I’m interested in these questions because I personally feel the intense attraction of increasingly complex technological mediations for my own music making. Often, it’s as simple as novelty – something is cool, interesting, unexpected, or simply different. Other times, I feel like I’m actually grasping for something akin to magic – the ability to “dream” sounds and make them reality, the ability to throw sounds around in space, the ability to change a voice into a flute into drums… I’m curious about examining that instinct.
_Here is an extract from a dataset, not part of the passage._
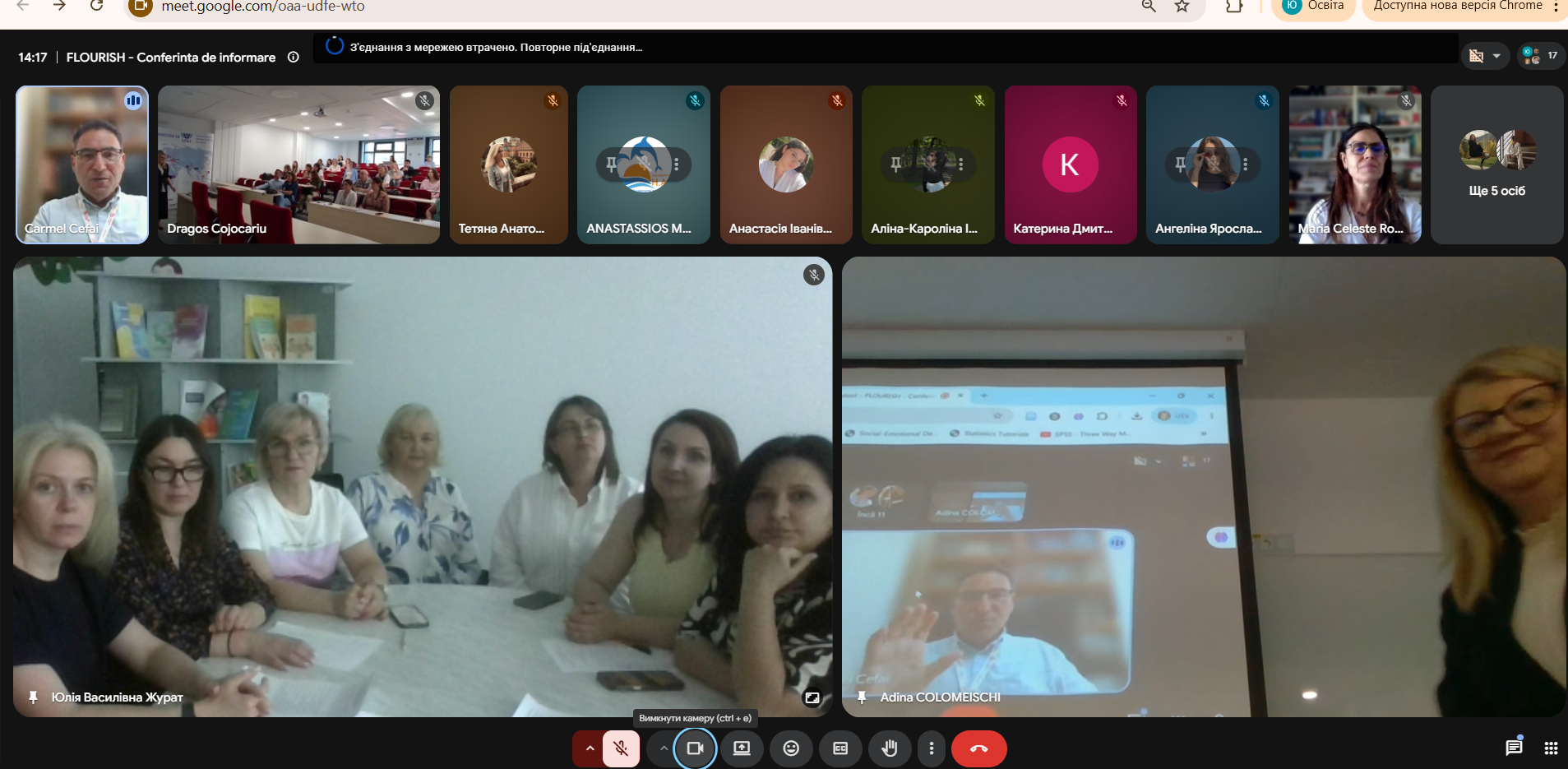The height and width of the screenshot is (769, 1568).
Task: Toggle closed captions on
Action: (840, 748)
Considering the video on ‘Assassin’s Creed’, it seems as if a major pull of technology and design is world-crafting. When I want to do something “magical” with sound, I’m playing God on a small scale. When someone crafts a whole virtual video game world, they are more literally playing God (although also relatively small scale). "Playing God" has egoistic and negative undertones, but in some cases, one could imagine it as an intense act of imagination – imagining how the world might be, or could be, if the world was designed differently. And sometimes, as in ‘Assasin’s Creed’, that parallel world allows us to reflect on and perhaps even act differently in our own. So maybe the attraction of technology is it’s ability to move us into new imaginative realms by making our imagined worlds a little more real.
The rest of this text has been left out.